Unfortunately there are but few pictures of Froebel’s own Kindergarten, but there seems to have been little formality in its earliest development. An oft-told story is that of Madame von Marenholz in 1847 going to watch the proceedings of “an old fool,” as the villagers called him, who played games with the village children. A less well-known account is given by Col. von Arnswald, again a Keilhau boy, who visited Blankenberg in 1839, when Froebel had just opened his first Kindergarten.
“Arriving at the place, I found my Middendorf[3] seated by the pump in the market-place, surrounded by a crowd of little children. Going near them I saw that he was engaged in mending the jacket of a boy. By his side sat a little girl busy with thread and needle upon another piece of clothing; one boy had his feet in a bucket of water washing them carefully; other girls and boys were standing round attentively looking upon the strange pictures of real life before them, and waiting for something to turn up to interest them personally. Our meeting was of the most cordial kind, but Middendorf did not interrupt the business in which he was engaged. ‘Come, children,’ he cried, ’let us go into the garden!’ and with loud cries of joy the little folk with willing feet followed the splendid-looking, tall man, running all round him.
[Footnote 3: One of Froebel’s most devoted helpers.]
“The garden was not a garden, however, but a barn, with a small room and an entrance hall. In the entrance Middendorf welcomed the children and played a round game with them, ending with the flight of the little ones into the room, where each of them sat down in his place on the bench and took his box of building blocks. For half an hour they were all busy with their blocks, and then came ’Come, children, let us play “spring and spring."’ And when the game was finished they went away full of joy and life, every one giving his little hand for a grateful good-bye.”
Here in this earliest of Free Kindergartens are certain essentials. Washing and mending, the alternation of constructive play with active exercise, rhythmic game and song, and last but not least human kindliness and courtesy. The shelter was but a barn, but there are things more important than premises.
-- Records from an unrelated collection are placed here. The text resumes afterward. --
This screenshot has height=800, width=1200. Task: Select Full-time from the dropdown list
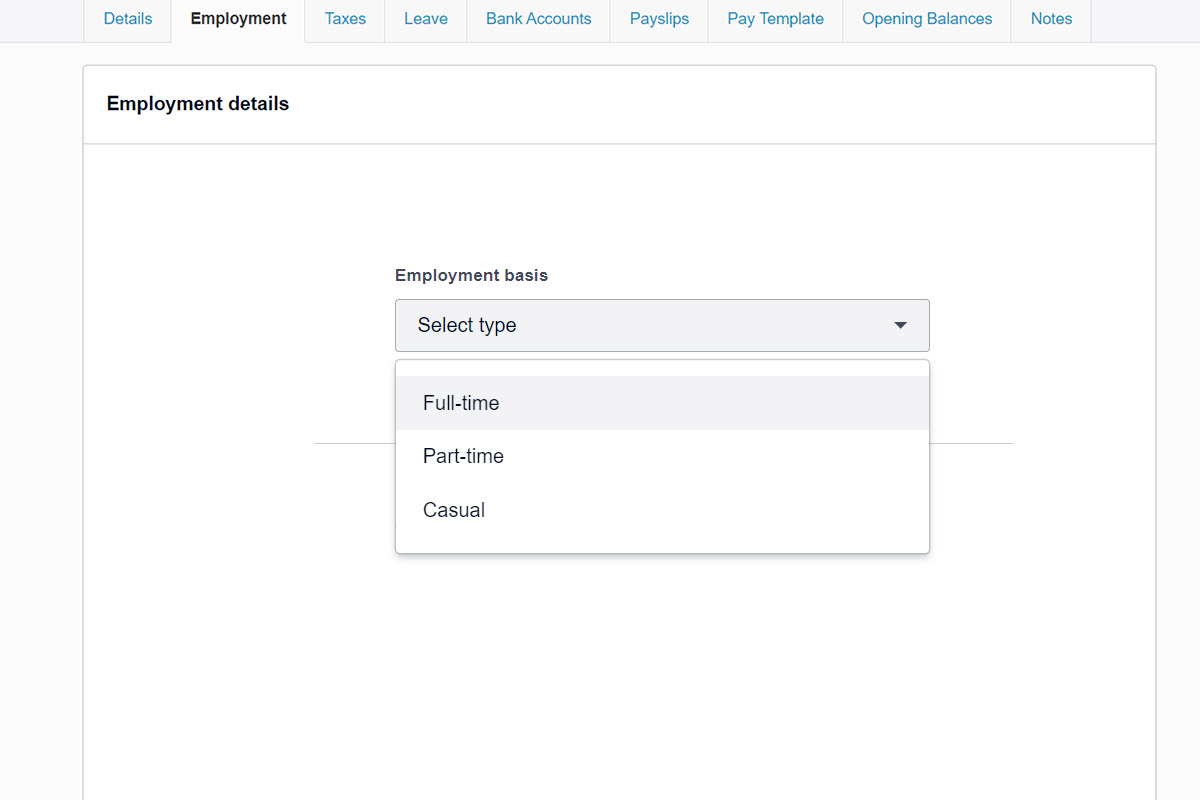(x=462, y=403)
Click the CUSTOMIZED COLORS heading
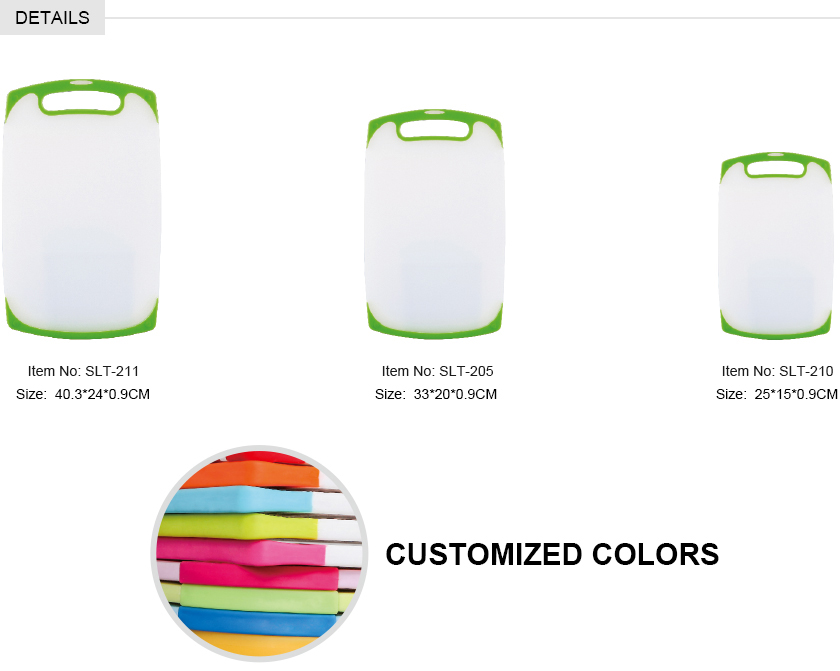The image size is (840, 671). point(552,554)
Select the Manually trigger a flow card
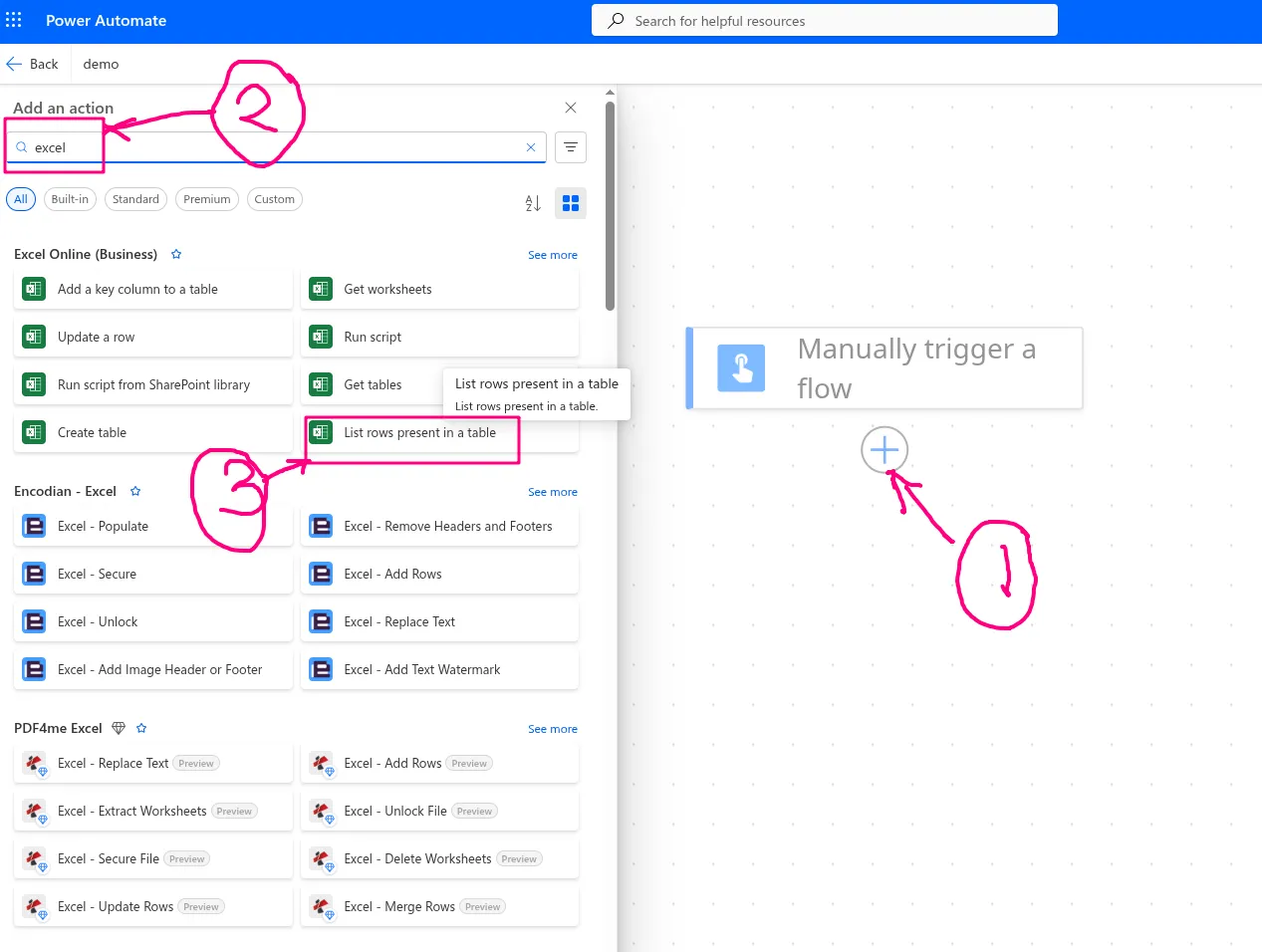1262x952 pixels. click(884, 368)
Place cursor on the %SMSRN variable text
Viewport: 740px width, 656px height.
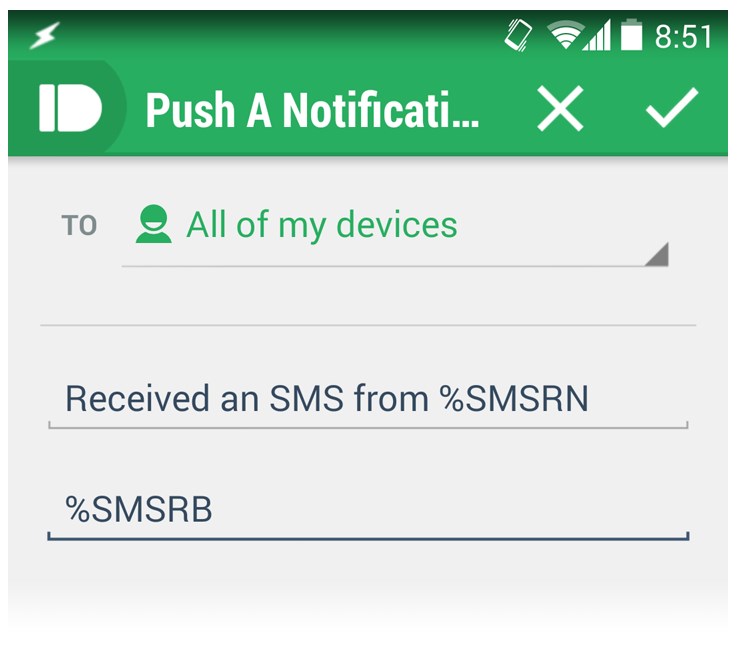coord(514,399)
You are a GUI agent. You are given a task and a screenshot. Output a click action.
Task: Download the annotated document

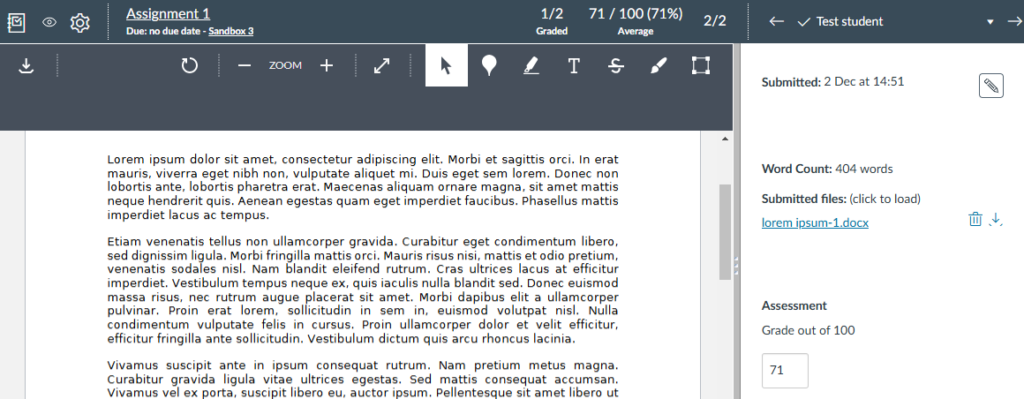point(26,65)
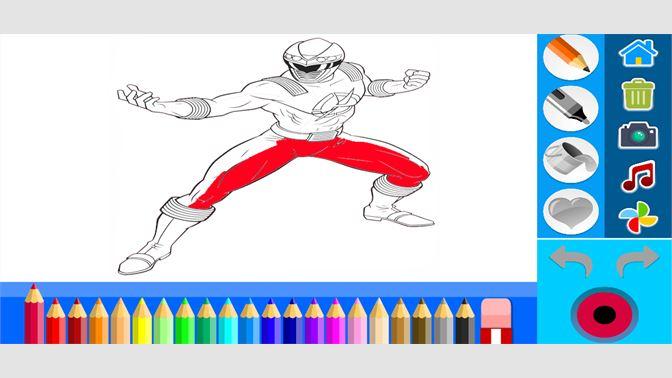Select the gray marker tool
Screen dimensions: 672x378
pyautogui.click(x=570, y=108)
Froebel died too soon to see his ideals realised, but he had sown the seed in the heart of at least one woman with brain to grasp and will to execute. As early as 1873 the Froebelians had established something more than the equivalent of the Montessori Children’s Houses under the name of Free Kindergartens or People’s Kindergartens. It will bring this out more clearly if, without referring here to any modern experiments in America, in England and Scotland, or in the Dominions, we quote the description of an actual People’s Kindergarten or Nursery School as it was established nearly fifty years ago.
The moving spirit of this institution was Henrietta Schroder, Froebel’s own grand-niece, trained by him, and of whom he said that she, more than any other, had most truly understood his views.